Ровно в одиннадцать часов Егор заехал за Катей, но, вопреки ожиданию Кати, он приехал к ней городским транспортом, и на пляж ехать с ней он собирался всё тем же городским транспортом. Конечно, Катя не поехала в общественном транспорте, а повезла Егора на своей новенькой иномарке. Денег на мороженое Егору хватило, он даже раскошелился на два бутерброда с ветчиной и на бутылку «Пепси». Кате вовсе не было интересно знать, как, с кем, где, чем живёт Егор, но всё же она тихонько расспрашивала его обо всём, убивая двух зайцев – она чётче вырисовывала себе портрет этого неудачника и одновременно великолепно разыгрывала роль внимательной, интересующейся им женщины.
* * *
Придумав, как использовать Егора, Катя разыгрывала перед Кларой спектакль, изображая взволнованную, тронутую вниманием Егора женщину. Она расспрашивала о нём, просила сестру совета, надо ли принимать его ухаживания, сказала, что ей Егор очень нравится, что он необыкновенный, добрый и очень наивный. Слегка скользнув по теме безденежья Федина, Катя выразила мысль о том, что с Егором лучше всего встречаться там, где не надо много тратиться, рассказала, что они были на городском пляже, приврала, что гуляли по паркам, были в кино, а в следующую субботу собираются выбраться на природу. Хорошо бы на какую-нибудь дачу. Везти Федина на дачу родителей ей не хочется, там он будет чувствовать себя неуютно, а вот хорошо бы поехать в какую-нибудь простенькую деревеньку. Видя, что Клара ничего ей предлагать не собирается, она соврала о том, что Егор хвалил дачу Измайлова, и попросила сестру дать ей на выходной ключи от Измайловской дачи. Клара, получив согласие Леонида, выдала Кате ключи.
* * *
Всю неделю, когда Егор работал, Катя проводила время с Кириллом, на которого несколько раз по телефону натыкался Егор. Катя объявила Егору Кирилла преподавателем, дающим ей частные уроки по компьютерной вёрстке.
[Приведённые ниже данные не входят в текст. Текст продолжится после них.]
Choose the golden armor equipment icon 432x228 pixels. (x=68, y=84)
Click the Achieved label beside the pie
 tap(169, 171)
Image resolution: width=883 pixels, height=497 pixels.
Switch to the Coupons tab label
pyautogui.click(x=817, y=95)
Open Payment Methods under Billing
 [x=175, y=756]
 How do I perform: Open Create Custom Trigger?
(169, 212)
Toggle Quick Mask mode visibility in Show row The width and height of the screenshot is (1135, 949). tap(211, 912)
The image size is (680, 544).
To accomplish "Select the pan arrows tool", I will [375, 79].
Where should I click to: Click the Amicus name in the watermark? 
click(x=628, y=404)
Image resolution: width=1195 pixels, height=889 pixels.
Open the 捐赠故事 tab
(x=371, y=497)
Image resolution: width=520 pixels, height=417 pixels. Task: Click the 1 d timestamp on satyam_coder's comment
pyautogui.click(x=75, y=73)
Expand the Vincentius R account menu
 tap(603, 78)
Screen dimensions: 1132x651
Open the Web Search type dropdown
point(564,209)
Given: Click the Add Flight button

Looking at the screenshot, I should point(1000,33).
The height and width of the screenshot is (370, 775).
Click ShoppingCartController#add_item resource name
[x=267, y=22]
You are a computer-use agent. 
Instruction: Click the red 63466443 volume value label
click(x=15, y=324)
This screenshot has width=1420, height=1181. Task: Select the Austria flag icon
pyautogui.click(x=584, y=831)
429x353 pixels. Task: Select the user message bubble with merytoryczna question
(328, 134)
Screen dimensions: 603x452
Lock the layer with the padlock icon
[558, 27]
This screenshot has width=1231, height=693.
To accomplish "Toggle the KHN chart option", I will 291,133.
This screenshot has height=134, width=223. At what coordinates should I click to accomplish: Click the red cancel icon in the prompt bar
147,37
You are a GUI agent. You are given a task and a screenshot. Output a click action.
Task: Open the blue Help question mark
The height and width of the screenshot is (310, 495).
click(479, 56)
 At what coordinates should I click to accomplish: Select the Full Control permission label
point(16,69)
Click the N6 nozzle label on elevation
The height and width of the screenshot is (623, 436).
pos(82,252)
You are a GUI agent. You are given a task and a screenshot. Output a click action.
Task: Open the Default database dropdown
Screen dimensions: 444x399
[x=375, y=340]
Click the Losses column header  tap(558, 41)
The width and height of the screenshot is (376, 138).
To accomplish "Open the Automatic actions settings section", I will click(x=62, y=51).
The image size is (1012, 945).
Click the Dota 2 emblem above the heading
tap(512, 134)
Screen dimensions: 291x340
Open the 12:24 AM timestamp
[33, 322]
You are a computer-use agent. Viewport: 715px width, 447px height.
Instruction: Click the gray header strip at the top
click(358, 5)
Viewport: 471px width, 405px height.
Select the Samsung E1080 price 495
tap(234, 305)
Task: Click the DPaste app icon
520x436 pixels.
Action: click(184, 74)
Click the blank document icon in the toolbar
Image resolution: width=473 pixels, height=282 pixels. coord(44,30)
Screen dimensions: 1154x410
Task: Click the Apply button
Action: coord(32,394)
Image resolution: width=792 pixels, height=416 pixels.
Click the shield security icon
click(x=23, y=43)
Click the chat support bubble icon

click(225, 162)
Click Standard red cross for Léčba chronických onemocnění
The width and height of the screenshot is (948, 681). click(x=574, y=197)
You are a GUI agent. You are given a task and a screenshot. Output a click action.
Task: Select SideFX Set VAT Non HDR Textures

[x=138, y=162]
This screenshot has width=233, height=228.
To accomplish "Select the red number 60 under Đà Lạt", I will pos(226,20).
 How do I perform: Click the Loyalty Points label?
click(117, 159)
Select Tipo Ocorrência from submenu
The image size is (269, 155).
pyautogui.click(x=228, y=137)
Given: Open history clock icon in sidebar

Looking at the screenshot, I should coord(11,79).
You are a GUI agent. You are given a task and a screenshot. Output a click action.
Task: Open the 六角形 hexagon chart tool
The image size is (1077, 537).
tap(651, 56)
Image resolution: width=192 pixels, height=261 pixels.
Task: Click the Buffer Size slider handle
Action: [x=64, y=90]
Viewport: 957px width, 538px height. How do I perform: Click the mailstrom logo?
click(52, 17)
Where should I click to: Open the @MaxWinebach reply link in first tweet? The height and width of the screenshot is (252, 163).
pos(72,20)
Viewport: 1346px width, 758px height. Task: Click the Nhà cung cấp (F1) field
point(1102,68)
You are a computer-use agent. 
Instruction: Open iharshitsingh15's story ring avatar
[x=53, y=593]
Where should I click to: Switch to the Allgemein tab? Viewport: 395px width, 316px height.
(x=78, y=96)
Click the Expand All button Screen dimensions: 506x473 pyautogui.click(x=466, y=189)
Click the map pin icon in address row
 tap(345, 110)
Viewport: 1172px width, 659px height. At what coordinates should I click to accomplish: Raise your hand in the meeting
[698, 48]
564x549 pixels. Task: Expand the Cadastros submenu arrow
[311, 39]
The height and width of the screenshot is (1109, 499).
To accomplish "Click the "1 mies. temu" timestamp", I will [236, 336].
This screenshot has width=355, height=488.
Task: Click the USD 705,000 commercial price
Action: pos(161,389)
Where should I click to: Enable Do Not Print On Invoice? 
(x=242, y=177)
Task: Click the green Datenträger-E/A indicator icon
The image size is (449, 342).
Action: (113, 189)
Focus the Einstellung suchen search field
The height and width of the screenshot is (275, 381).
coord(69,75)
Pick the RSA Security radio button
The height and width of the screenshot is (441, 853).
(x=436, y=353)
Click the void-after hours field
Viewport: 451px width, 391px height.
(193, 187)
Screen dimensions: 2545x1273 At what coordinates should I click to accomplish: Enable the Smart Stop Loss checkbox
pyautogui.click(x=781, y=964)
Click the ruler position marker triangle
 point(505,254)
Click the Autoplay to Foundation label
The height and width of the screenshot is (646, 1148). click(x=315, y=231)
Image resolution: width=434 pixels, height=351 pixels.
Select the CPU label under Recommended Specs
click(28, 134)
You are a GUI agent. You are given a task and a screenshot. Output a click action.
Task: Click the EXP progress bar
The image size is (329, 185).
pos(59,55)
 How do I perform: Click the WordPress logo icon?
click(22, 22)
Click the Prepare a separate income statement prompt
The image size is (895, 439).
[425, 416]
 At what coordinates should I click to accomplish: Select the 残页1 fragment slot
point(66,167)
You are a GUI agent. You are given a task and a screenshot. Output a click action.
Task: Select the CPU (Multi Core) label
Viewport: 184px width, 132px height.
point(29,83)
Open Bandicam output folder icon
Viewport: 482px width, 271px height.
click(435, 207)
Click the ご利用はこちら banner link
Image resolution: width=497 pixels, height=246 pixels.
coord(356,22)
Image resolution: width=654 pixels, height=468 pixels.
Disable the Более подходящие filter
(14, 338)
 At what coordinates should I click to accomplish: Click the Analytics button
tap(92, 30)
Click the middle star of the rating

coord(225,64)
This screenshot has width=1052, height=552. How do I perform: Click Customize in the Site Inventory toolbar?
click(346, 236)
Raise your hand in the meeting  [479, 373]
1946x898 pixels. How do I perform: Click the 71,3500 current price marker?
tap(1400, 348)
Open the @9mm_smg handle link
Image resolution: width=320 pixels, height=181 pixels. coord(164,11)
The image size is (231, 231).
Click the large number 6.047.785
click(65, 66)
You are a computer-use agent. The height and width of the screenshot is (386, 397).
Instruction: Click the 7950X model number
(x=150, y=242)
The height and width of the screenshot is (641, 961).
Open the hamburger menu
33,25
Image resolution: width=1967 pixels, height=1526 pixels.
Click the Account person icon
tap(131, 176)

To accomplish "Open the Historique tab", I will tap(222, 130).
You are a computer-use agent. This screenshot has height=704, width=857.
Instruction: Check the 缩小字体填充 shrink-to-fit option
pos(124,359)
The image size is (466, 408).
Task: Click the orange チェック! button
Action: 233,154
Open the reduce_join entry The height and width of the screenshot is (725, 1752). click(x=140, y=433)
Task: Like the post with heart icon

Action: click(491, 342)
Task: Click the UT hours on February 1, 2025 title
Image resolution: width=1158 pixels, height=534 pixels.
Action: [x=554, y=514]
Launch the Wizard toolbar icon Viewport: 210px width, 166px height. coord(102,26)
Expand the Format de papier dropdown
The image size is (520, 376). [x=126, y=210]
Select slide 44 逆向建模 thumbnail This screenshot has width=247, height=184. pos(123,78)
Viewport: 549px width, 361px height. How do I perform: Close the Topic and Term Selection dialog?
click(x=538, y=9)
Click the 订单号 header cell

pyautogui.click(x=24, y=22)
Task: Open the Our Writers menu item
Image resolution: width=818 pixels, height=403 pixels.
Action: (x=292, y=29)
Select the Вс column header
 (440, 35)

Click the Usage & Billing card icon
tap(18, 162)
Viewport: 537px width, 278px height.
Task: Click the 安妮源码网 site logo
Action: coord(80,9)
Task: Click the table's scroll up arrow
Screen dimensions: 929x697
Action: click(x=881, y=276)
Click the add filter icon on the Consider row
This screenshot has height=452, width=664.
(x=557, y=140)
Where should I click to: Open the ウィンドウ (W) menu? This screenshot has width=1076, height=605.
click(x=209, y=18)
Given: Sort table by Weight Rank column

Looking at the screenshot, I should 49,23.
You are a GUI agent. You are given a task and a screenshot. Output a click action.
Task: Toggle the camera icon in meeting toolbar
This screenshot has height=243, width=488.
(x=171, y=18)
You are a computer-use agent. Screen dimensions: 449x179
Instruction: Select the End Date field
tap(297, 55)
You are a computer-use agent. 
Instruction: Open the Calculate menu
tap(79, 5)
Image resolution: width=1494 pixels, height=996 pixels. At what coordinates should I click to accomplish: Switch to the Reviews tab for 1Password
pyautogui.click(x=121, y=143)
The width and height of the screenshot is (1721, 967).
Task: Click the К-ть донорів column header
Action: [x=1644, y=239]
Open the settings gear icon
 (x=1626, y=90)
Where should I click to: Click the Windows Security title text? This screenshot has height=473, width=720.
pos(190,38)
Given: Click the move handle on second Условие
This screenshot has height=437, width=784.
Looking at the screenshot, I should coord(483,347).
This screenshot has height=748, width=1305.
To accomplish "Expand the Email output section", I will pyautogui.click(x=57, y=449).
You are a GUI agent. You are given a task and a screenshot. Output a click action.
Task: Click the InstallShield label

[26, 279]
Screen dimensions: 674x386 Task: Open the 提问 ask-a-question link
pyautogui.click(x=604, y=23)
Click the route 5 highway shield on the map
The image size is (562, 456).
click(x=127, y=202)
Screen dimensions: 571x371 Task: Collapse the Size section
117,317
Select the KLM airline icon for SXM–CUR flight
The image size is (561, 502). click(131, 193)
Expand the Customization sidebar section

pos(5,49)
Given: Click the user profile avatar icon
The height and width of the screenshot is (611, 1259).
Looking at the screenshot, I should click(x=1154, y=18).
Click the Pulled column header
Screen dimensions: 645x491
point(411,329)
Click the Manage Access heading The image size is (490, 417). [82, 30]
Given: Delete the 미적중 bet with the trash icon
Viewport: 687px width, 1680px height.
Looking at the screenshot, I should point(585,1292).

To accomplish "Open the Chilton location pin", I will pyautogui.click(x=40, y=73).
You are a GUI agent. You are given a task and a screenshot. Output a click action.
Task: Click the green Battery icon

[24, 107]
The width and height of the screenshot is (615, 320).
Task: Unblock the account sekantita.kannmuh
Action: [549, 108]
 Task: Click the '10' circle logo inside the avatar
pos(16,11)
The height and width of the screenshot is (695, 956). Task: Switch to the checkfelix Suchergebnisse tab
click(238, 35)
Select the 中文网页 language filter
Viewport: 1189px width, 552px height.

В действительности Катя ещё сама не знала, кем для неё являлся Кирилл. Она совершенно не была влюблена в него, даже уважение к нему не испытывала, считая его нищим неудачником, но он вполне подходил ей в роли временного сопровождающего её на светские тусовки, где она мечтала встретить подходящего для себя мужчину: известного политика, банкира, коммерсанта, ну, или на худой конец, известного артиста.
После окончания школы Катя вот уже семь лет нигде не училась и не работала. Вся жизнь её строилась по руководству глянца: если с похвалой или, наоборот, с хулой писали о каком-то мероприятии: будь то шоу, представление, спектакль, концерт, показ мод, литературные чтения, художественные или прочие выставки, Катя считала для себя обязательным побывать на нём, причём часто её мнение о мероприятии не совпадало с мнением «глянщиков», но Катю это совершенно не смущало, главным для неё было не содержание мероприятия, а присутствие на нём, ведь присутствуя на нём, она чувствовала себя причастной к «главной тусовке», как она определяла для себя тех, кто был в поле зрения глянцевых журналов. Её образ жизни вполне можно было назвать активным: она много путешествовала, играла в казино, была завсегдатаем некоторых ночных клубов, посещала бассейн и даже пыталась изучать английский язык, и всё это Катя делала руководствуясь всё тем же глянцем. К сожалению, ей давалось не всё, к примеру, язык ей не давался, а много работать она не хотела, пыталась заниматься модными видами спорта, но спорт её утомлял, единственно, плаванье она ещё как-то сносила. Разумеется, визажисты, модельеры, салоны красоты, бутики, рестораны, клубы, маршруты путешествий, всё это для неё определялось глянцем. У Кати не было друзей, но было много знакомых, приятелей. С Кириллом она познакомилась на ежегодной мартовской художественной выставке в Доме художников. Он обратил на себя её внимание своей раскованностью и красивой внешностью. Лениво переходя от картины к картине, он дважды бросил взгляд на молоденьких девушек у большого полотна, и, видимо, найдя девушек привлекательными, ускорил темп просмотра, догоняя их, и когда расстояние между ним и девушками стало критическим, Катя тихо подошла к нему сзади и спросила:
– Вы не видели его работы, написанные в манере импрессионизма?
– Чьи? Клотова? – удивлённо обернулся Кирилл к Кате. Конечно же, Клотов никогда не писал в манере импрессионизма, а Катя вообще впервые слышала эту фамилию, да и не интересен ей был Клотов, но её вопрос сделал то, что ей было нужно, Кирилл тут же забыл о девушках у большого полотна.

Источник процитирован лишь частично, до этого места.